=== Input records ===
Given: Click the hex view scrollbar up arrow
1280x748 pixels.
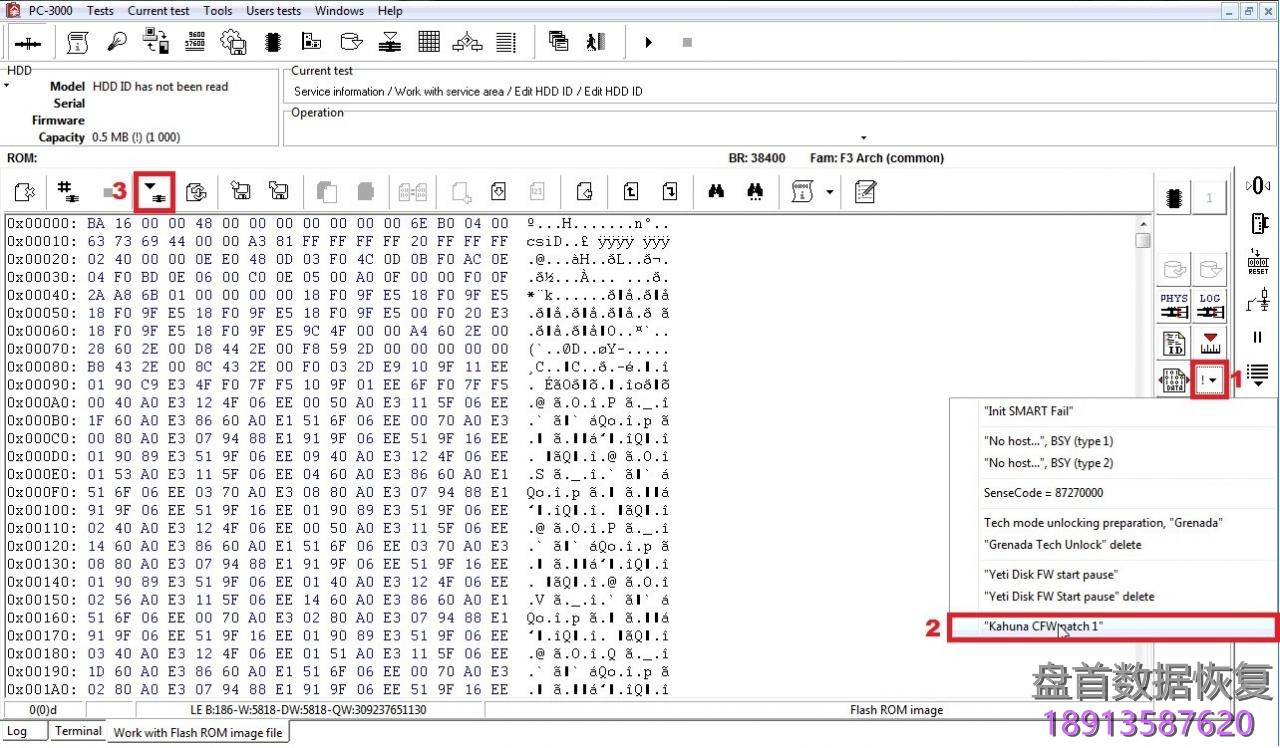Looking at the screenshot, I should (1143, 224).
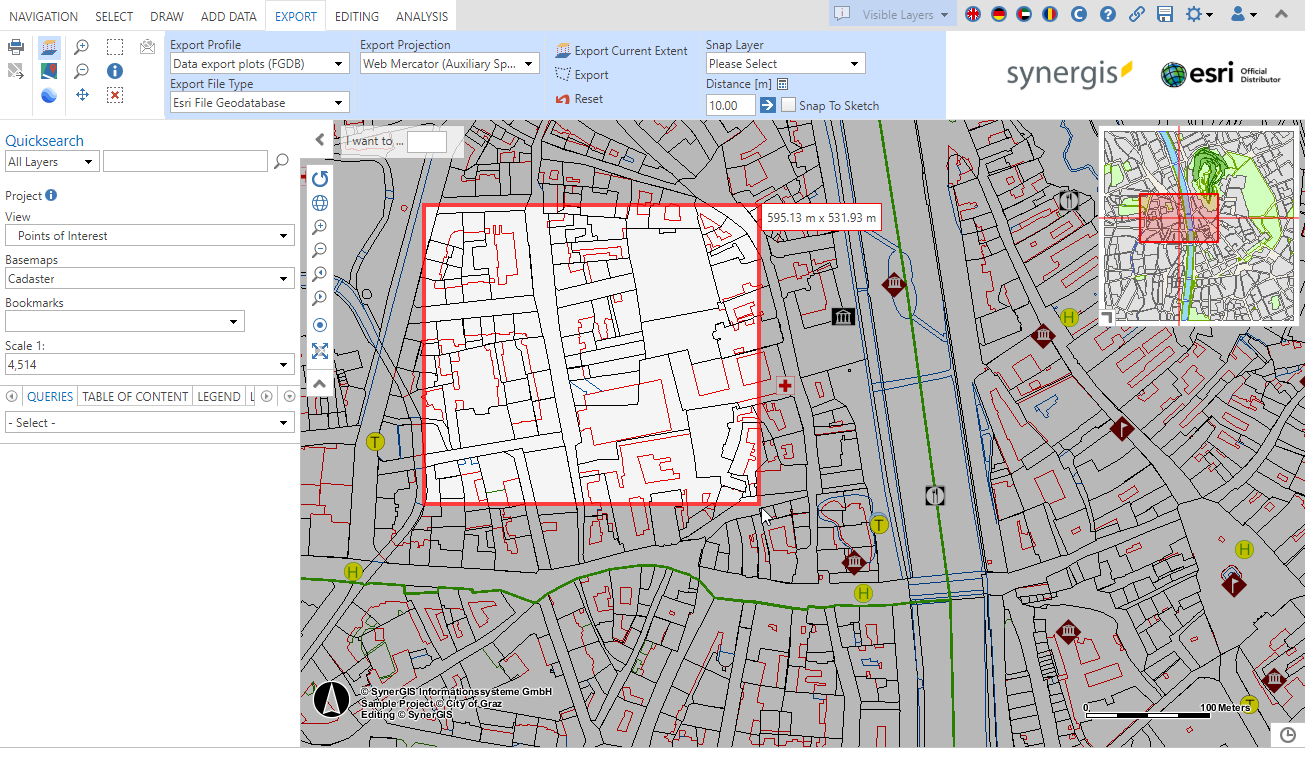1305x774 pixels.
Task: Open the time slider clock icon bottom right
Action: [1286, 733]
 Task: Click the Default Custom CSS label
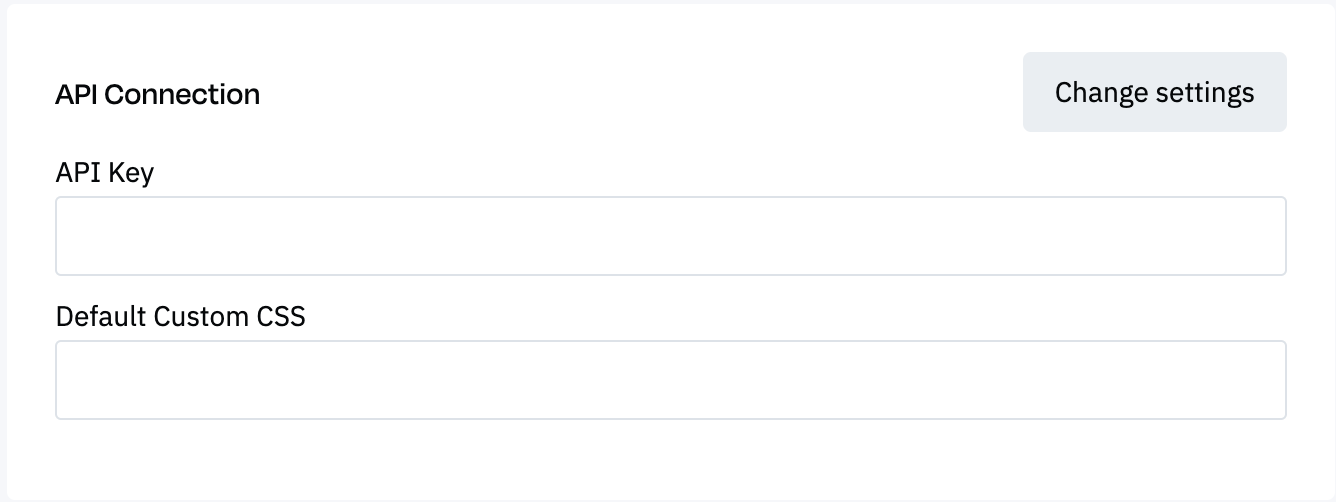pos(180,317)
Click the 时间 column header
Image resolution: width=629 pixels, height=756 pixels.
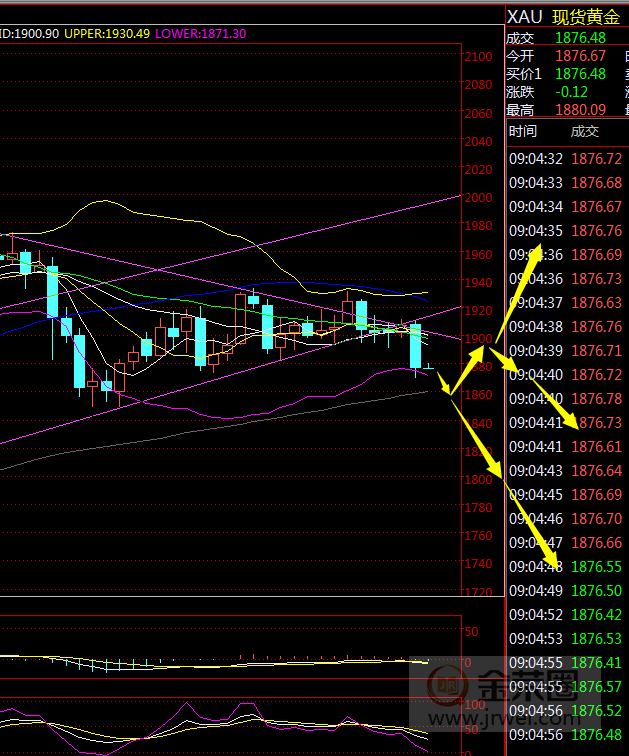(522, 131)
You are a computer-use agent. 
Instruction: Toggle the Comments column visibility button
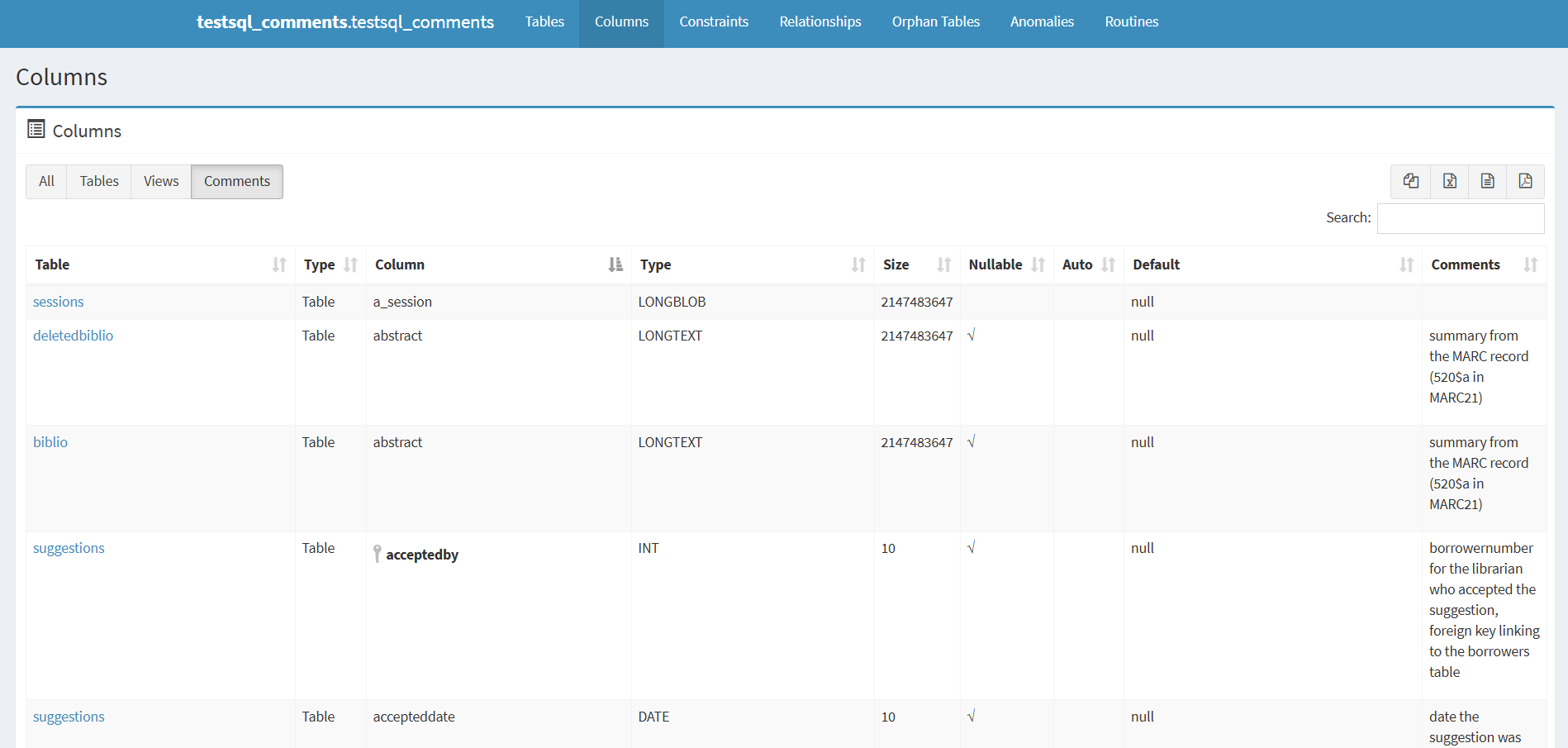[236, 182]
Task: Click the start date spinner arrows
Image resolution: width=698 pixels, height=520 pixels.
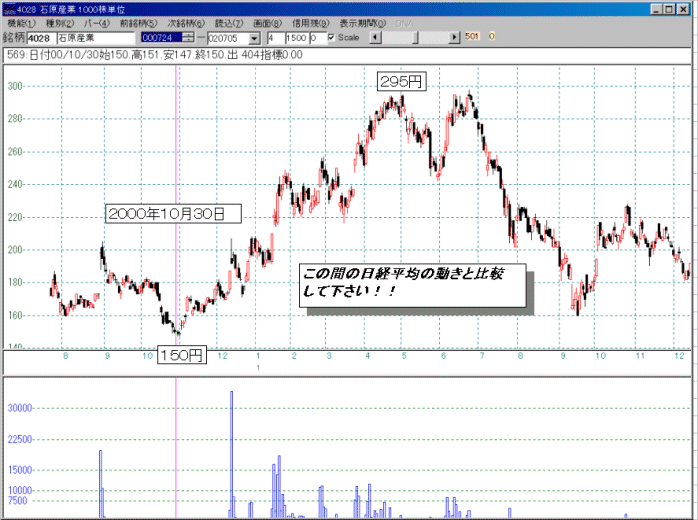Action: tap(188, 37)
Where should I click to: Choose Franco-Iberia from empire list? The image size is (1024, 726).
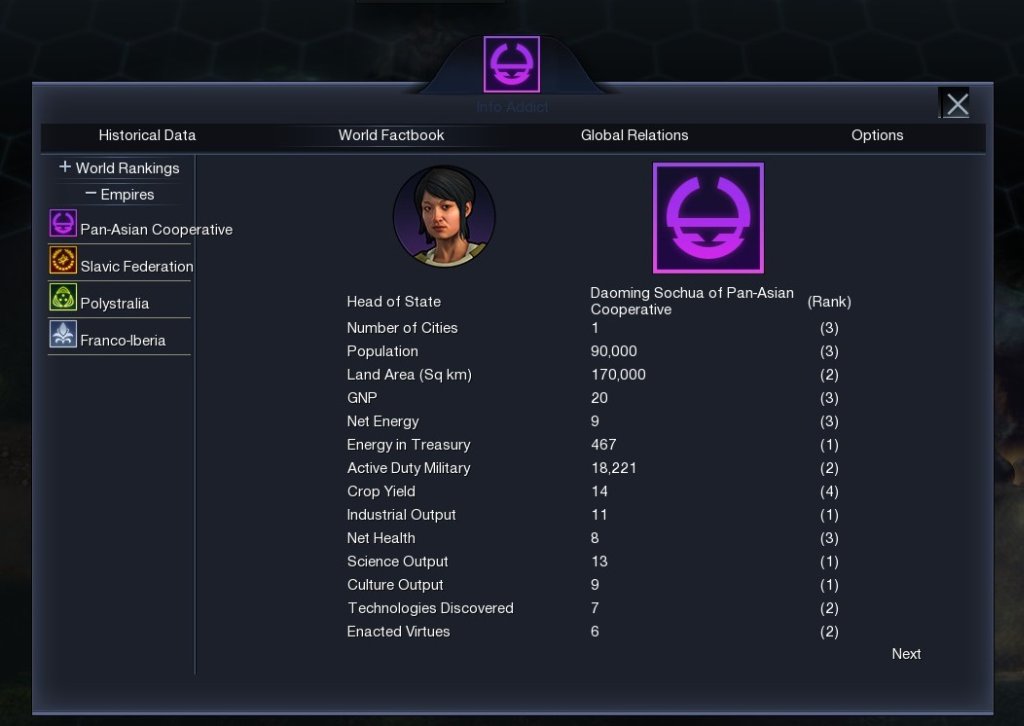click(123, 340)
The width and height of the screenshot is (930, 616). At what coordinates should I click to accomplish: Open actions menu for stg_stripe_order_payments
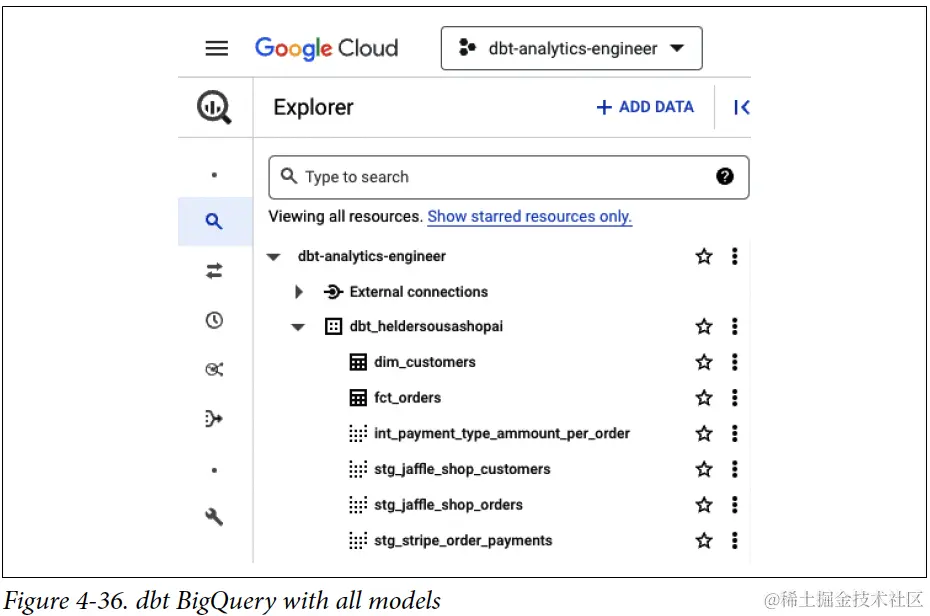coord(735,540)
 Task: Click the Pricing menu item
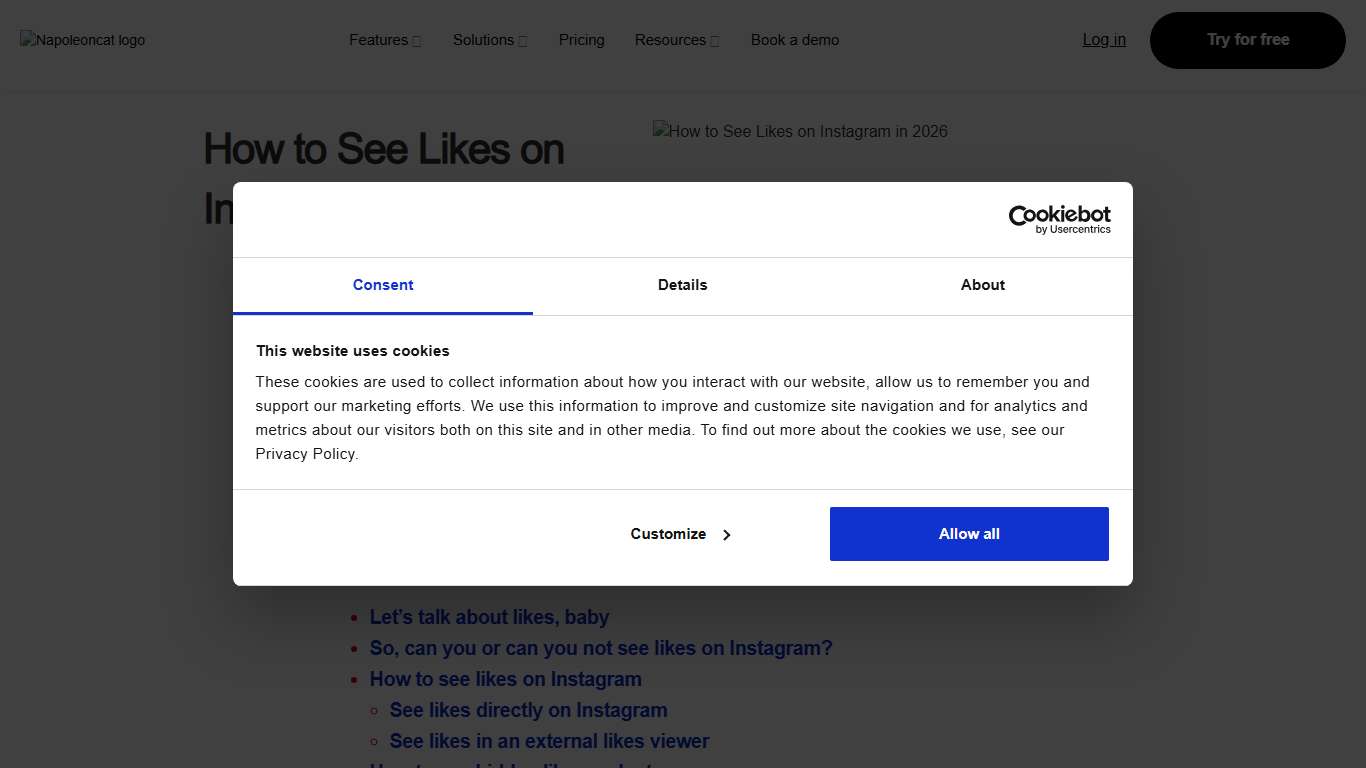[x=581, y=40]
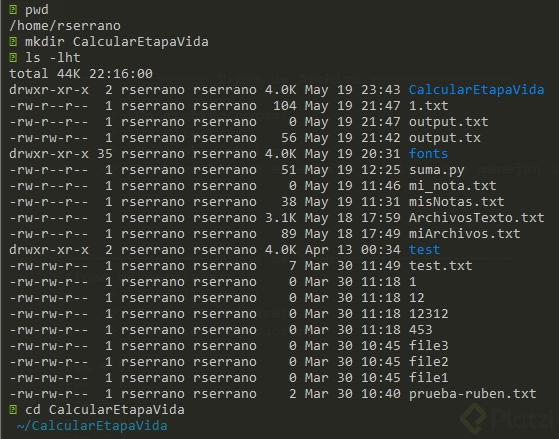Click the prompt icon before ls -lht

pos(13,58)
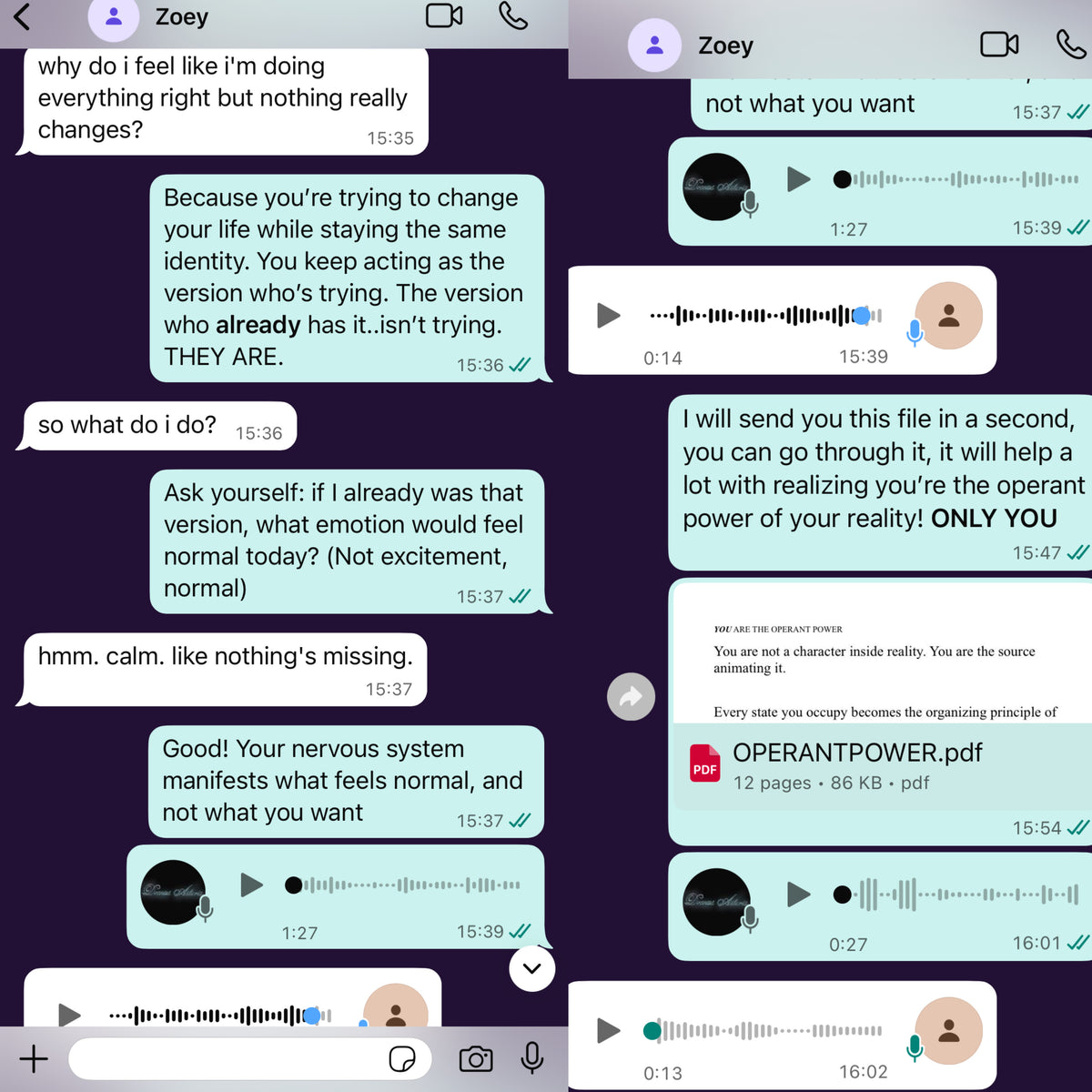The width and height of the screenshot is (1092, 1092).
Task: Open the Zoey contact name in the left header
Action: tap(182, 16)
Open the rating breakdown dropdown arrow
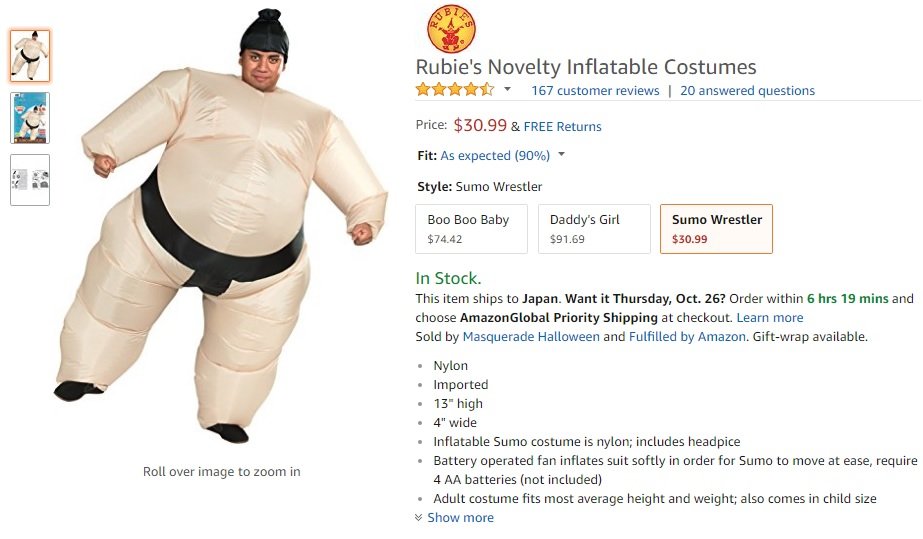Screen dimensions: 923x539 point(507,89)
===
* [Written request] Return every line of the records above word for word, leaving out the pictures.

* [Output for this task]
Given: Click the hex view scrollbar up arrow
1280x748 pixels.
Looking at the screenshot, I should (1143, 224).
1305x774 pixels.
Task: Open the time slider clock icon bottom right
Action: [1286, 733]
 Task: Click the Default Custom CSS label
pos(180,317)
Click the 时间 column header
Image resolution: width=629 pixels, height=756 pixels.
(522, 131)
You are a computer-use agent. 
Instruction: Toggle the Comments column visibility button
[236, 182]
Task: Click the start date spinner arrows
Image resolution: width=698 pixels, height=520 pixels.
Action: tap(188, 37)
Where should I click to: Choose Franco-Iberia from empire list? The image size is (1024, 726).
click(123, 340)
The width and height of the screenshot is (930, 616). At what coordinates should I click to accomplish: Open actions menu for stg_stripe_order_payments
coord(735,540)
 Task: Click the Pricing menu item
[x=581, y=40]
Click the prompt icon before ls -lht

pos(13,58)
The width and height of the screenshot is (1092, 1092).
Task: Open the Zoey contact name in the left header
Action: tap(182, 16)
Open the rating breakdown dropdown arrow
Screen dimensions: 923x539 point(507,89)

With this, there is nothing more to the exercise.